Tobacco Track and Trace in Pakistan – Mission Impossible
First, we hear that the Pakistan Federal Board of Revenue (FBR) is on the point of awarding a track and trace contract for tobacco, sugar, cement, fertiliser and beverages to the highest scoring bidder in its latest tender. Then in the next breath, we learn that complaints have been received against the FBR over anomalies in the bid evaluation process.
Again! This is a situation that is increasingly resembling ‘Groundhog Day’ – the movie, that is – where Bill Murray was condemned to reliving the same day over and over again. It is also a situation that has led the online magazine Qrius to label Pakistan’s ongoing attempts to implement tobacco track and trace systems (in particular) as ‘mission impossible’.
For nearly a decade, the FBR has been struggling to award a contract for a tobacco track and trace system. After legal challenges forced the cancellation of a decision made under suspicious circumstances last year, the new complaints surrounding this latest attempt to award a contract serve to confirm that the structural issues that have plagued past tenders remain unresolved, reports Qrius.

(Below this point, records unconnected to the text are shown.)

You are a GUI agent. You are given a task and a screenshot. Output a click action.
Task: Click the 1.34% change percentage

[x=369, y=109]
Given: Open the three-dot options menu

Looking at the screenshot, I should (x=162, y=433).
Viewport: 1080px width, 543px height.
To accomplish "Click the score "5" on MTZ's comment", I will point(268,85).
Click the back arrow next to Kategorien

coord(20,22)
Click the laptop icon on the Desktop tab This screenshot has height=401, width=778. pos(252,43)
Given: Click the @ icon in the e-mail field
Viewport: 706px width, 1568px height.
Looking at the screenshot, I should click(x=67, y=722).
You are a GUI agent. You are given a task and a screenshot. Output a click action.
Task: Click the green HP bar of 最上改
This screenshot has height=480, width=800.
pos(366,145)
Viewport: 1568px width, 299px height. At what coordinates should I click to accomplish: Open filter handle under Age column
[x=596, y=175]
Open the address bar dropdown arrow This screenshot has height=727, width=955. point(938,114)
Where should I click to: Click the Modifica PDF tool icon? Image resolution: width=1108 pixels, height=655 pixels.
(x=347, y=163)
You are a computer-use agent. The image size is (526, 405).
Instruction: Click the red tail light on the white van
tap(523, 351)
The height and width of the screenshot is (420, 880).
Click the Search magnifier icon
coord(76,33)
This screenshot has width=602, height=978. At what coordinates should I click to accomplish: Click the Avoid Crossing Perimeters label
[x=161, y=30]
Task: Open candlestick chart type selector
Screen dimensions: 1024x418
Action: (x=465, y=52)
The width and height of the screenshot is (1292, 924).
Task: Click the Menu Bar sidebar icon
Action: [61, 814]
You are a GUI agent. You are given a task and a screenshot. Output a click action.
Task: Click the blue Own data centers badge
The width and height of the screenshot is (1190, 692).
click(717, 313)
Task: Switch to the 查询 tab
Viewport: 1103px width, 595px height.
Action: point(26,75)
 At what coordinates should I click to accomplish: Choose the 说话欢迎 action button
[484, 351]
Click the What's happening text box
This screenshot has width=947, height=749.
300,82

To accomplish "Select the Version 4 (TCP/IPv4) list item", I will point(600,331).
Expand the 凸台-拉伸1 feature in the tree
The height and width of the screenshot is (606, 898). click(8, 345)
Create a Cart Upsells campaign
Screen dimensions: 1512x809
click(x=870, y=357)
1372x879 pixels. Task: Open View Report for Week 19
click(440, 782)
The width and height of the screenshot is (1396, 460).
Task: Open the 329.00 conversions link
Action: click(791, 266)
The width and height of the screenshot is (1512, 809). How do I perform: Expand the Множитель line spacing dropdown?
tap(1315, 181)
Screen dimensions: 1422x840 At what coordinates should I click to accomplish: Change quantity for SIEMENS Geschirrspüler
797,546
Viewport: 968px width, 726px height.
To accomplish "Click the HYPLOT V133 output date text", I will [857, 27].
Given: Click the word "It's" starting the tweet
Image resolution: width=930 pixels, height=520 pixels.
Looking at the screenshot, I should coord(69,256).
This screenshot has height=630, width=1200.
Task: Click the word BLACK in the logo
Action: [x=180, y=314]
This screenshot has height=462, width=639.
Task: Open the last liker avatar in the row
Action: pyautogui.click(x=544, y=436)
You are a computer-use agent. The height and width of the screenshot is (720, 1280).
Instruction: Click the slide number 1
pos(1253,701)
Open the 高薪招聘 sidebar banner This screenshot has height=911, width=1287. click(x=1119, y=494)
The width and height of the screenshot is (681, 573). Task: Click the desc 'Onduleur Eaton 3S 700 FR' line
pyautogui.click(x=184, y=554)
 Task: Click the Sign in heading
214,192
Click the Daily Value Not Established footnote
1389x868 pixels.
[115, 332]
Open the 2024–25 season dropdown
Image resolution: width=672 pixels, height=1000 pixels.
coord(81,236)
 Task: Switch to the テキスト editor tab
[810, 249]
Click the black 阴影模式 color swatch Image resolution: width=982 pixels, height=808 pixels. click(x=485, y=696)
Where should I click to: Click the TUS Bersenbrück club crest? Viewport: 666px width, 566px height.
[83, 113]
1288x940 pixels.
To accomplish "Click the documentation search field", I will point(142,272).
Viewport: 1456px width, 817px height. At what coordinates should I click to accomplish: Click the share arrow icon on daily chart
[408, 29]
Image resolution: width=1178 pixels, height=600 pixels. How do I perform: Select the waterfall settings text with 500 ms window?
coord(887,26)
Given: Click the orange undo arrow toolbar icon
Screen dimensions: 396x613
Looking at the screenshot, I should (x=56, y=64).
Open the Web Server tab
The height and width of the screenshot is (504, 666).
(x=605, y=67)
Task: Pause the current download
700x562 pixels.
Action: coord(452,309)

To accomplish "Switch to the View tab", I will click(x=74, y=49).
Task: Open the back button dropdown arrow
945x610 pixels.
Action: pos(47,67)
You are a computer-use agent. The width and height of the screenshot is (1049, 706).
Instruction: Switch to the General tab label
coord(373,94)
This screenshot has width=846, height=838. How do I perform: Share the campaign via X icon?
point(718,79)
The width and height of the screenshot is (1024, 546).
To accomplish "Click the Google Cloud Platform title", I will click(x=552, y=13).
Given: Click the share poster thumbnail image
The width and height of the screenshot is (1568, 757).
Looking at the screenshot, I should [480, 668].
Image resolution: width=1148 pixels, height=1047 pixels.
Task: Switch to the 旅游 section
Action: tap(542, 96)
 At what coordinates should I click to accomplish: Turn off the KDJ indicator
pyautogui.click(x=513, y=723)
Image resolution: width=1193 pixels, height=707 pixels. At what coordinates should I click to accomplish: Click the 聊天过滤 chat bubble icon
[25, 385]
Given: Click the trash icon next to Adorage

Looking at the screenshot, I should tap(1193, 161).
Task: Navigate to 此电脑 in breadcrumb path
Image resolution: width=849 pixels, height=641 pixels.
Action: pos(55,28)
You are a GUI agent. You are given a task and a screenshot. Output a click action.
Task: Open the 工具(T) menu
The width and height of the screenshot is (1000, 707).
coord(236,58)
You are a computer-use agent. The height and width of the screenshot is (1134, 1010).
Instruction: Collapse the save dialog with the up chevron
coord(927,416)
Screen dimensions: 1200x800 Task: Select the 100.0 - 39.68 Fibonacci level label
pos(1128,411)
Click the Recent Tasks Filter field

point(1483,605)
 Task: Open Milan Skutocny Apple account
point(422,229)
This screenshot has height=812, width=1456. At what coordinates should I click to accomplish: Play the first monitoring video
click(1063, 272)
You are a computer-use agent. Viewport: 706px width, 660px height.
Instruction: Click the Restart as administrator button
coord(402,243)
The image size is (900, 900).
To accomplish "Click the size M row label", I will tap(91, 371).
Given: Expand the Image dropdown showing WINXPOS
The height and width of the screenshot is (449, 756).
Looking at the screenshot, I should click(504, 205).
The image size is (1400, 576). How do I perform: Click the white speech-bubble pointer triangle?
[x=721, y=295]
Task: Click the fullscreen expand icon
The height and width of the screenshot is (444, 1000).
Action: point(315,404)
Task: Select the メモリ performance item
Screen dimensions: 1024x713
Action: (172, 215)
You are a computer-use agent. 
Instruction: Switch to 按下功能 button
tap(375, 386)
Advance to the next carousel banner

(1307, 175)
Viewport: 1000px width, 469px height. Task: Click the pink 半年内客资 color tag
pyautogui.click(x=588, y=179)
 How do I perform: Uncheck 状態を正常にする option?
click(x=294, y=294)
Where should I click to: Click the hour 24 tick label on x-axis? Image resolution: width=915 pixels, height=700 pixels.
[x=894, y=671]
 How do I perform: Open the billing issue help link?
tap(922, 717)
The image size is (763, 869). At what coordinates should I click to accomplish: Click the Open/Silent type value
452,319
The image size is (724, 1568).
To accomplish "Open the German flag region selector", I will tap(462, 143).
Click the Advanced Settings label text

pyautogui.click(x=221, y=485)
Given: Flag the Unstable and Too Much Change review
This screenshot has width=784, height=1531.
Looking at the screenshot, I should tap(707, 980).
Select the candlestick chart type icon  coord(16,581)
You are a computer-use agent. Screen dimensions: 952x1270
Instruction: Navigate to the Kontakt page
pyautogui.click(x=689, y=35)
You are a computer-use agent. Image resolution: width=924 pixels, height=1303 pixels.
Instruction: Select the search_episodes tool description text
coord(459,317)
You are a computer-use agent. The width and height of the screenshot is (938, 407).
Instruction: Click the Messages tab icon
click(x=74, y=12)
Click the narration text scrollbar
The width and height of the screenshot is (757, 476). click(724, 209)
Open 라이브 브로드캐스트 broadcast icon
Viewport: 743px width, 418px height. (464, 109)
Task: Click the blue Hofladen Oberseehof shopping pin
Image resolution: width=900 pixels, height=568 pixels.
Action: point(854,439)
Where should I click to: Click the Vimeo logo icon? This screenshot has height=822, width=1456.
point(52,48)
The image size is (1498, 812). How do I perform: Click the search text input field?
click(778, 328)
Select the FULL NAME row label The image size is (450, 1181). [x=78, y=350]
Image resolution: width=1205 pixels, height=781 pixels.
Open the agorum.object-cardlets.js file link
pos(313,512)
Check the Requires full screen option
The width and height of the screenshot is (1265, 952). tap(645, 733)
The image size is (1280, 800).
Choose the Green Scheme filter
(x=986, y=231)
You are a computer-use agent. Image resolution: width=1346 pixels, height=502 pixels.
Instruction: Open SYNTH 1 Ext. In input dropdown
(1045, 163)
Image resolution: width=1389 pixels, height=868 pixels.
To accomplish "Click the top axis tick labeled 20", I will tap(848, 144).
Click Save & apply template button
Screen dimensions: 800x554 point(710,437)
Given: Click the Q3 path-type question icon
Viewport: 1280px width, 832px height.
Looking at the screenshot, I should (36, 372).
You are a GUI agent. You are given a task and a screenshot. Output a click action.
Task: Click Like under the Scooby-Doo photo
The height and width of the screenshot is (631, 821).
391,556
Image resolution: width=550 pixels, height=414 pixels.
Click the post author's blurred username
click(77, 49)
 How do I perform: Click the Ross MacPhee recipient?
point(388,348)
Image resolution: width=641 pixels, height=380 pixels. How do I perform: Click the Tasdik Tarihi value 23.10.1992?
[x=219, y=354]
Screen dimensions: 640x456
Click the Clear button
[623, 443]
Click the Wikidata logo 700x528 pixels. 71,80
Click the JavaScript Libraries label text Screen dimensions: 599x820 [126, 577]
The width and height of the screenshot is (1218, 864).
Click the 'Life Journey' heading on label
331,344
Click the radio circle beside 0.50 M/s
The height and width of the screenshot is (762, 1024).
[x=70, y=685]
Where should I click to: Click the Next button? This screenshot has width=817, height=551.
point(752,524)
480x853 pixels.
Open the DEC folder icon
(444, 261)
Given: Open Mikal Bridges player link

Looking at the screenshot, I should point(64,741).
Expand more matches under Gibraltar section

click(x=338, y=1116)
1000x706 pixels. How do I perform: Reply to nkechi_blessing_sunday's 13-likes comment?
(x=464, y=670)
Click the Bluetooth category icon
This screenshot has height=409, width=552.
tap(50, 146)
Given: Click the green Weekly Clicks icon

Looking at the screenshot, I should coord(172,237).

Fresh indications of the FBR’s failure to carry out a transparent track and trace tender emerged during January’s bidding process, which saw the FBR evaluate the bids of eight companies deemed ‘technically compliant’. The scoring was cumulative, combining the firms’ technical scores with their financial scores (the quoted cost of the contract).
This stage of the process was meant to be transparent, with each bidder’s technical score made public before bidding began. Instead, both the competing bidders and Pakistani civil society groups grew suspicious after one bid was declared the ‘most advantageous bid on the basis of the combined highest score,’ despite a quoted cost that was 52% more expensive than the cheapest bid.
Nor was that the only anomaly; the company which had received the second highest technical score during the FBR’s 2019 attempt to award the contract, obtained the worst technical score this time around, reports Qrius.
The contract, reportedly worth between 25 and 39 billion Pakistani rupees ($157-245 million), is intended to curb rampant tax evasion and counterfeiting, which costs the government Rs20 billion per year in the tobacco sector alone.
Previous contract awards have ended in litigation, including the FBR’s attempt to issue the contract to a National Radio & Telecommunication Corporation (NRTC) joint bid with INEXTO – known for its ties to the tobacco industry – in 2019. A scandal over the NRTC’s mislabelling of its bid price snowballed, sending the FBR back to the drawing board.
This latest attempt looks set to end in similar fashion, after the Pakistani branch of anti-corruption organisation, Transparency International, raised concerns that the FBR has cost the exchequer some Rs13.5 billion through violations of procurement rules.
One of the competing bidders has also challenged the FBR’s decision, seeking a detailed breakdown of the evaluation scoring. In a statement, the bidder argued that the ‘transparency of the entire process being conducted by the licensing committee is severely compromised’ by the failure to disclose the precise evaluation criteria.
The FBR’s struggle to conduct a transparent process is all the more surprising given the international pressure on Pakistan to get a tobacco traceability system up and running. According to the terms of the country’s $6 billion IMF bailout in 2019 (of which a fresh $500 million tranche is expected to be paid out shortly), Pakistan was supposed to have track and trace in place by March of last year.
Big Tobacco’s suspected involvement
Why has the FBR shown such a disappointing lack of resolve with so much on the line? Qrius asks. The root cause of the FBR’s difficulties, as outlined in a comprehensive OCCRP (Organized Crime and Corruption Reporting Project) investigation last year, appears to be Big Tobacco’s extensive influence in Pakistan, a country with an estimated 24 million smokers. The OCCRP confirmed that some of the world’s largest tobacco companies have been complicit—and even actively involved—in the black-market production and trade of their own products in Pakistan.